Inhibition of Nucleation Using a Dilute, Weakly Hydrogen-Bonding Molecular Additive

The effect of a weakly interacting dilute complexing agent on the nucleation rates of a small-molecule solute was explored using the model system of 3-nitrophenol as the inhibited molecule in a toluene solution with a 3-aminobenzoic acid inhibitor. Induction times were measured experimentally using the probability distribution of the solute crystals nucleation events as a function of time. Experimental results demonstrated that a small concentration of inhibitor (0.25% molar with respect to solute) led to a 230% increase in induction times with respect to noninhibited controls at identical super-saturation. Product crystal growth rates, polymorphism, and purity were found to be unaffected by the complexing agent, confirming that the change in nucleation rate was only due to nucleation inhibition.

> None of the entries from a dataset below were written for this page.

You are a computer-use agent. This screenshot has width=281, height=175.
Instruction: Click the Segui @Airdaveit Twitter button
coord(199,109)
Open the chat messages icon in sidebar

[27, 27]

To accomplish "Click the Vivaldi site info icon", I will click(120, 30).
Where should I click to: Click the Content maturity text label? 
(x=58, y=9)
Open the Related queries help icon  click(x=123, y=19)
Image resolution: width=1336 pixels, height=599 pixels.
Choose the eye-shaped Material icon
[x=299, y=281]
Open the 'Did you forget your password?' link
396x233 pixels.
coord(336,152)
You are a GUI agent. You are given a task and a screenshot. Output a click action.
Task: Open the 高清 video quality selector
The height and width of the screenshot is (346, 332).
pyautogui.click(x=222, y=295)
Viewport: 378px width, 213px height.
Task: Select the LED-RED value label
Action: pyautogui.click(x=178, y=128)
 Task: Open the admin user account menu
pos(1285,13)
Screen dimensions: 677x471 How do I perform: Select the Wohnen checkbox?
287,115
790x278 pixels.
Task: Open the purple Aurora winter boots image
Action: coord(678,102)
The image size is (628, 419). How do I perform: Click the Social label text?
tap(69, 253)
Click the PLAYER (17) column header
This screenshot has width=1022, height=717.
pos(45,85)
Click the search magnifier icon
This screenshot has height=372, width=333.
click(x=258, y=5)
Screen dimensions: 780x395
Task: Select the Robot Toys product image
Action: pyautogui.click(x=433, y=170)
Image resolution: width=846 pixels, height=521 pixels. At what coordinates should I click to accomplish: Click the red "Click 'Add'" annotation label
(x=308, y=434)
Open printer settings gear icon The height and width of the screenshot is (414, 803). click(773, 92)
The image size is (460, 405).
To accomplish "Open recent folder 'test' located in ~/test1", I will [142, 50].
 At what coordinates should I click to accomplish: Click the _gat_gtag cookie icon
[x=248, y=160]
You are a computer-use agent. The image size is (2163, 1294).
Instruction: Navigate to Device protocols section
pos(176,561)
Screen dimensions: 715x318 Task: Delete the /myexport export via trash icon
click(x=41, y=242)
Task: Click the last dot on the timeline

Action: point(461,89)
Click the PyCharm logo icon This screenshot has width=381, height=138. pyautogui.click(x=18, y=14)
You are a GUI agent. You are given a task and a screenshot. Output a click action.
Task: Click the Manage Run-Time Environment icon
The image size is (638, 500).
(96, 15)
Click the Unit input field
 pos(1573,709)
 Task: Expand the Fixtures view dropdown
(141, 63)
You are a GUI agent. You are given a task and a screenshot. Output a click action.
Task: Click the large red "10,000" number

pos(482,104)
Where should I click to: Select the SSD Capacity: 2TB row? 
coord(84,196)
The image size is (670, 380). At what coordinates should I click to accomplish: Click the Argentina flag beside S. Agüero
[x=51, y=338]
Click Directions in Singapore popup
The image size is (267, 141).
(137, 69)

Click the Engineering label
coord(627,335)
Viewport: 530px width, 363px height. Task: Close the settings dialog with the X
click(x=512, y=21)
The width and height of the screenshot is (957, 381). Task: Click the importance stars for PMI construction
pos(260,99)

The nucleation rate kinetics of the solute were studied as a function of supersaturation, with and without the inhibitor. Data indicated that upon the addition of the inhibitor, there is a sharp decrease in the pre-exponential factor for the nucleation rate correlation, while there is minimal change on the activation energy. The experimental data were rationalized using a nucleation kinetics model based on the two-step nucleation theory. Analysis of the parameters defined in the nucleation rate equation for the two-step model indicated that the change in rates came from suppression of the ordering kinetic constant for the transition from a prenucleation cluster to a nucleus. A mechanism for the inhibition was proposed in which the formation of intermolecular complexes between solute and additive disrupts the ordering step by hindering the rearrangement of molecules within clusters.